2002.10.29

【ACR学会速報】 大道芸人に技あり、ライム病の予防に貢献

 「ライム病って知ってるかい? そう、ダニに咬まれてかかるんだ。でも、かゆくなって、腫れるだけじゃないよ。放っておくと大変なことになるんだ……」。こんな教育的なパフォーマンスを、ユーモアたっぷりに大道芸人が繰り広げた後にパンフレットを配ると、ただパンフレットを配った場合と比べてライム病にかかる確率が6割低くなることがわかった。米国で行われたユニークな「プラセボ対照無作為化試験」の結果で、米国Brigham & Women's病院のNancy A. Shadick氏らが、10月28日の「ACRプレナリー3」セッションで発表した。

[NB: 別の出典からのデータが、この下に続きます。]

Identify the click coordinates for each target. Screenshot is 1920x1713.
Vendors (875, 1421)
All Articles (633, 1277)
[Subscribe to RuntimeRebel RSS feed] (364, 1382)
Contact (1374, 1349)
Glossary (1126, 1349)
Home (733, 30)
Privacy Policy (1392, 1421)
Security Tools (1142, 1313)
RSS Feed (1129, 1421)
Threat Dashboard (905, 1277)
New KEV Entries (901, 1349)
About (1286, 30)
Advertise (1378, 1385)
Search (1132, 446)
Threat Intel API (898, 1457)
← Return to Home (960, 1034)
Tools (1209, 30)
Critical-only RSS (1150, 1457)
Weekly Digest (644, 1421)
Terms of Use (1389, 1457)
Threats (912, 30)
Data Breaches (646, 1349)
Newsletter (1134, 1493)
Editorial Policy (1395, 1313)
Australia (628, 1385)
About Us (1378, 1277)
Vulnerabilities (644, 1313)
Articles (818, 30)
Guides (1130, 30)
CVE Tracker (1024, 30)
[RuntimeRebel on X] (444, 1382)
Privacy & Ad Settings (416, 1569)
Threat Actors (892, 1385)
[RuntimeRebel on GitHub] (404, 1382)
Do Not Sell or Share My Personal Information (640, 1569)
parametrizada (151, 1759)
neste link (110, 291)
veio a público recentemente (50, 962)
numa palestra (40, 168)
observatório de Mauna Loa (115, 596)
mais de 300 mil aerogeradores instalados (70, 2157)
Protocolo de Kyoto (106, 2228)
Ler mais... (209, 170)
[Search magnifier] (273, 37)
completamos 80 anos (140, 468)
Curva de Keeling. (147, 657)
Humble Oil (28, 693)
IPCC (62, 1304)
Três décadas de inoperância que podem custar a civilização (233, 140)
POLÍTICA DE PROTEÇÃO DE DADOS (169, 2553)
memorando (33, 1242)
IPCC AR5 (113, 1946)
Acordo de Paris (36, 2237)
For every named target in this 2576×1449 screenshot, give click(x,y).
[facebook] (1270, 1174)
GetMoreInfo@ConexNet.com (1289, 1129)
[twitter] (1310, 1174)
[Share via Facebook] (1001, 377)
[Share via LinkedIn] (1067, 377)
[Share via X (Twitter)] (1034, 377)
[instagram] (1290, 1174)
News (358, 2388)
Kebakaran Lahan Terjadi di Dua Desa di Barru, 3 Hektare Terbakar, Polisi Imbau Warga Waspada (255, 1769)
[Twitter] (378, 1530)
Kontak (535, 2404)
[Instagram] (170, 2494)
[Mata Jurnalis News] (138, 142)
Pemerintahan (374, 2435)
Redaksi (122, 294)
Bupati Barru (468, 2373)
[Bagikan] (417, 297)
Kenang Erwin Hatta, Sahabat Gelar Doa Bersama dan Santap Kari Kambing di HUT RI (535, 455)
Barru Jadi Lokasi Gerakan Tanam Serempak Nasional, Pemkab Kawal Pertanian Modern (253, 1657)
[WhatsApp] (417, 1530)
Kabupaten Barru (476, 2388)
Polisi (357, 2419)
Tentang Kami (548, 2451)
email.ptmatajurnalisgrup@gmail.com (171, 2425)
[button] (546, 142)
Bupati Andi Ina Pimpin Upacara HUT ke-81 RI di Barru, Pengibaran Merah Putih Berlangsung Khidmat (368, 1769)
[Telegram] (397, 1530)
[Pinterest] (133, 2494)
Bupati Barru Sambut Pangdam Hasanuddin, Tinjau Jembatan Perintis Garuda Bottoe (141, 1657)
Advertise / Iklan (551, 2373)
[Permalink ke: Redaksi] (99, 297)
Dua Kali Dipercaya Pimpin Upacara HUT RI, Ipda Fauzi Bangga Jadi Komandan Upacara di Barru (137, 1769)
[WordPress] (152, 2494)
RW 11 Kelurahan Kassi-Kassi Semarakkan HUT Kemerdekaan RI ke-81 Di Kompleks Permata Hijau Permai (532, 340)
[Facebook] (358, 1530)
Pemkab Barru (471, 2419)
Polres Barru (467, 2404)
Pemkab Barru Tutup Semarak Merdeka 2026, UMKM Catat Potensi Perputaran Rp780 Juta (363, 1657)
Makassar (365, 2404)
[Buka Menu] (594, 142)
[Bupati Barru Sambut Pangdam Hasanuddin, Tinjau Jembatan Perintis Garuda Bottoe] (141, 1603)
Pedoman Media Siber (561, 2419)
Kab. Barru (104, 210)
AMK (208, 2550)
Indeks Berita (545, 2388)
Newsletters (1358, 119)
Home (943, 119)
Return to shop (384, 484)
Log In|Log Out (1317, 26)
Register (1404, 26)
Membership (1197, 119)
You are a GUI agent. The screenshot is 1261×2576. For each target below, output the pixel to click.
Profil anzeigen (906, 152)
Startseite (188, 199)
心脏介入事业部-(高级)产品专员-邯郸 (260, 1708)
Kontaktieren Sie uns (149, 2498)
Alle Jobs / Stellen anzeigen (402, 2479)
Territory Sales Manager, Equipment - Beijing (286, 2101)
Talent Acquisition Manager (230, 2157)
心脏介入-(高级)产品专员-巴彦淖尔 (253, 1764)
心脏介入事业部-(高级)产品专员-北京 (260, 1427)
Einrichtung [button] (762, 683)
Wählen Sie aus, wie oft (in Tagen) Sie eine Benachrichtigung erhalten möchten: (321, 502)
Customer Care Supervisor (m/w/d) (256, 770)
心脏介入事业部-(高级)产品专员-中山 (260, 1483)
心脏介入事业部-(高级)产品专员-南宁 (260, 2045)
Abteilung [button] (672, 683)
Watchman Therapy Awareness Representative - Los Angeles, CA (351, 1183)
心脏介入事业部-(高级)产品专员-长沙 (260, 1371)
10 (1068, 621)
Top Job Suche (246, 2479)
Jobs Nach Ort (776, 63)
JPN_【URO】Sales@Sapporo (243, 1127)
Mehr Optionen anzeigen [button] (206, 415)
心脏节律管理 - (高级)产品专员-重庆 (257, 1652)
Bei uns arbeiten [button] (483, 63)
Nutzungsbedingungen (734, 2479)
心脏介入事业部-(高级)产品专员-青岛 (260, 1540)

 ライム病は、マダニが媒介する細菌感染症。原因菌はスピロヘーターの一種であるBorrelia burgdorferiで、原因菌が突き止められたのがほんの20年前という、新しい感染症だ。Borrelia burgdorferiに感染すると、数日から数週間後に咬まれた部位を中心に皮膚が赤く腫れ上がり、リンパ節が腫れ、風邪に似た症状が現れる。この段階で抗菌薬治療を受けないと、関節炎や多発性神経炎、髄膜炎などを引き起こしかねない。

 米国では1975年に、病名の元ともなっているConnecticut州ライムで子供に関節炎が集団発生し、社会的な関心が高まった。予防には、マダニの多い獣道を避け、防虫スプレーを使うこと。また、マダニは一度咬みつくと数日間はその場で血を吸いつづけるので、できるだけ早く見つけて除去することも感染を防ぐとされる。しかし、病気の存在や原因、予防法が広く知られていても、発症予防にはなかなか結び付かないのが現実だ。それは、具体的な行動を起こすための動機付けが足りないためではないか−−。そう考えたShadick氏らは、大道芸人に協力してもらって、「ユーモラスな動機付け」の教育効果を調べることにした。

 Shadick氏らが介入の場に選んだのは、19世紀の町並みと自然を今に残す米国有数の観光地、ナンタケット島に渡航するフェリー。実は、ナンタケット島でのライム病罹患率は島民の15%に上り、米国内で最も「危険な地域」の一つでもある。Shadick氏らはフェリーを船単位で無作為に2群に分け、一方でのみ大道芸人にライム病に関する教育的パフォーマンスを行ってもらった。さらに、“プラセボ”として、もう一方のフェリーでは大道芸人が自転車などによる怪我の予防に関する教育的なパフォーマンスを実施。どちらのフェリーの乗船者にも、ライム病の予防策に関するパンフレットを渡し、2カ月後のライム病発症率を比較した。

 このユニークな「プラセボ対照無作為化試験」は3年間に渡り、夏期のバカンスシーズンに、のべ292隻のフェリーを舞台に繰り広げられた。介入船にはのべ1万3562人、対照船にはのべ1万6602人が乗船した。うち2万1852人が、ライム病にかかったかどうかなどを尋ねる質問票を2カ月後に返送してくれた。

 フェリーの乗客の3%は島民で、残りは観光客。全体の85%は2週間以内の短期滞在で、12%は2週間以上の長期間に渡り島に滞在した。ライム病の罹患者は144人で、罹患率は島民、長期滞在者、短期滞在者の順となった。罹患率を介入の有無で比較すると、島民や、罹患率そのものが低い短期滞在者では差が出なかった。しかし長期滞在者では、ライム病に関する教育的パフォーマンスが繰り広げられたフェリーに乗った人の方が、罹患率が6割、有意に低くなることが確認できた。

 さらに、「ダニに咬まれていないか毎日チェックした」と答えた人は、対照群の37%に対し、介入群では51%と有意に高いことが判明。同様に、「ダニに咬まれないよう毎日気をつけた」と答えた人の比率も、介入群は58%で、対照群の39%より有意に高かった。

 以上からShadick氏らは、「ライム病という既に良く知られている疾患でも、ユーモラスなパフォーマンスで改めて注意を喚起することで、予防行動の動機付けができ、感染率の低下につながった」と結論。会場の大きな拍手を浴びた。